— Start STORED DATA —

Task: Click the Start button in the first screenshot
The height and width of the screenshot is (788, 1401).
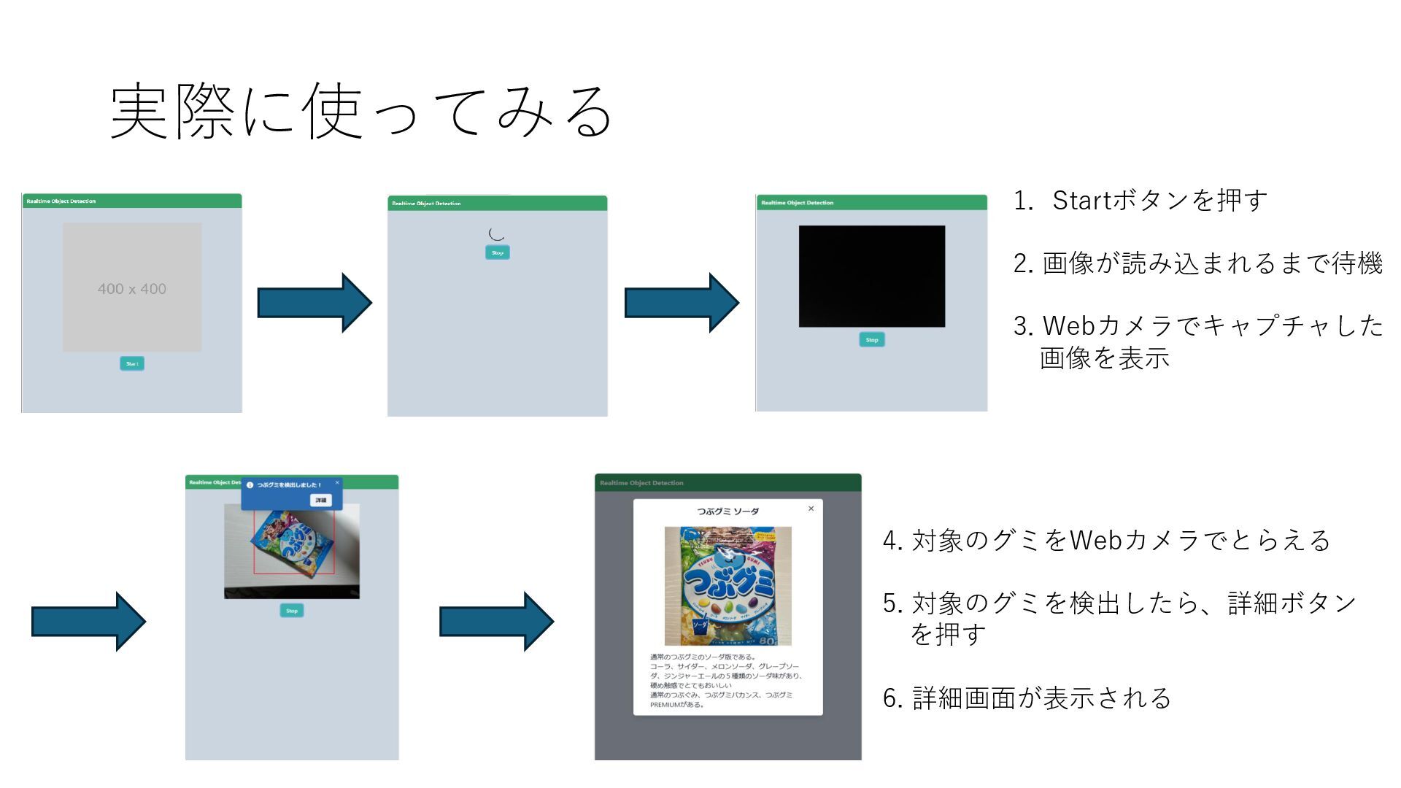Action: point(132,363)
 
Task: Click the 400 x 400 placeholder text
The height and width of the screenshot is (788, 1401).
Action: point(132,289)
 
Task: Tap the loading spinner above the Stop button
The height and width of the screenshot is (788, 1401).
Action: point(497,233)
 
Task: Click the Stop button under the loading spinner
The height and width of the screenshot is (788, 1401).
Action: point(498,252)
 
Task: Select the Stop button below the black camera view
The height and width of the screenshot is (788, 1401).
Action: point(872,340)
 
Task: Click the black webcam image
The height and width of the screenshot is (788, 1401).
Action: point(872,276)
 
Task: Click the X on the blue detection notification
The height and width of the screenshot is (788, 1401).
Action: point(337,482)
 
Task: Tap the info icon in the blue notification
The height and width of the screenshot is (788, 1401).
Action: point(250,485)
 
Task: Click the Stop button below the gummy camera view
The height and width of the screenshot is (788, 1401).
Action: point(292,611)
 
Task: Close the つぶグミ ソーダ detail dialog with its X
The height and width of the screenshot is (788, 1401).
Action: point(811,509)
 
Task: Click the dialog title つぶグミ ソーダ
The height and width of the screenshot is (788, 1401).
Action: point(727,511)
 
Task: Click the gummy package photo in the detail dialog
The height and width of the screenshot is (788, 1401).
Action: point(727,586)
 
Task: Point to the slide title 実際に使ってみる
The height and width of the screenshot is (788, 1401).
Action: point(361,112)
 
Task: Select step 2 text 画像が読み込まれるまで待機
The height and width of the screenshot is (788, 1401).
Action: point(1212,263)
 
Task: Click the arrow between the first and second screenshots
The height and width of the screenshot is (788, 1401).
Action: point(314,303)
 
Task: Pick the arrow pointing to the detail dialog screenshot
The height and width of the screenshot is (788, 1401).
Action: point(496,622)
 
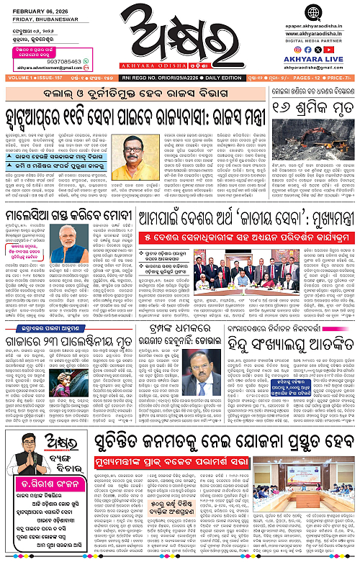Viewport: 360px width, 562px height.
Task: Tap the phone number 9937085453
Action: [38, 62]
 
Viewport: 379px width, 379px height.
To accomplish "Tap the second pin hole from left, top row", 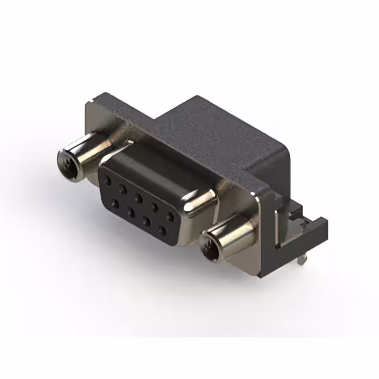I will click(123, 190).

— End STORED DATA —

■ **GIVEN INSTRUCTION**
Render the records from the line containing "Task: Click the black webcam image" through the line containing "Action: point(314,303)" as a numbered list, including both of those lines and leaving out blank lines.

■ **OUTPUT FOR THIS TASK**
1. Task: Click the black webcam image
2. The height and width of the screenshot is (788, 1401).
3. Action: point(872,276)
4. Task: Click the X on the blue detection notification
5. The height and width of the screenshot is (788, 1401).
6. Action: point(337,482)
7. Task: Tap the info icon in the blue notification
8. The height and width of the screenshot is (788, 1401).
9. Action: point(250,485)
10. Task: Click the Stop button below the gummy camera view
11. The height and width of the screenshot is (788, 1401).
12. Action: point(292,611)
13. Task: Close the つぶグミ ソーダ detail dialog with its X
14. The height and width of the screenshot is (788, 1401).
15. Action: point(811,509)
16. Task: Click the dialog title つぶグミ ソーダ
17. The height and width of the screenshot is (788, 1401).
18. Action: point(727,511)
19. Task: Click the gummy package photo in the detail dialog
20. The height and width of the screenshot is (788, 1401).
21. Action: point(727,586)
22. Task: Point to the slide title 実際に使ってみる
23. The height and width of the screenshot is (788, 1401).
24. Action: point(361,112)
25. Task: Select step 2 text 画像が読み込まれるまで待機
26. The height and width of the screenshot is (788, 1401).
27. Action: point(1212,263)
28. Task: Click the arrow between the first and second screenshots
29. The height and width of the screenshot is (788, 1401).
30. Action: point(314,303)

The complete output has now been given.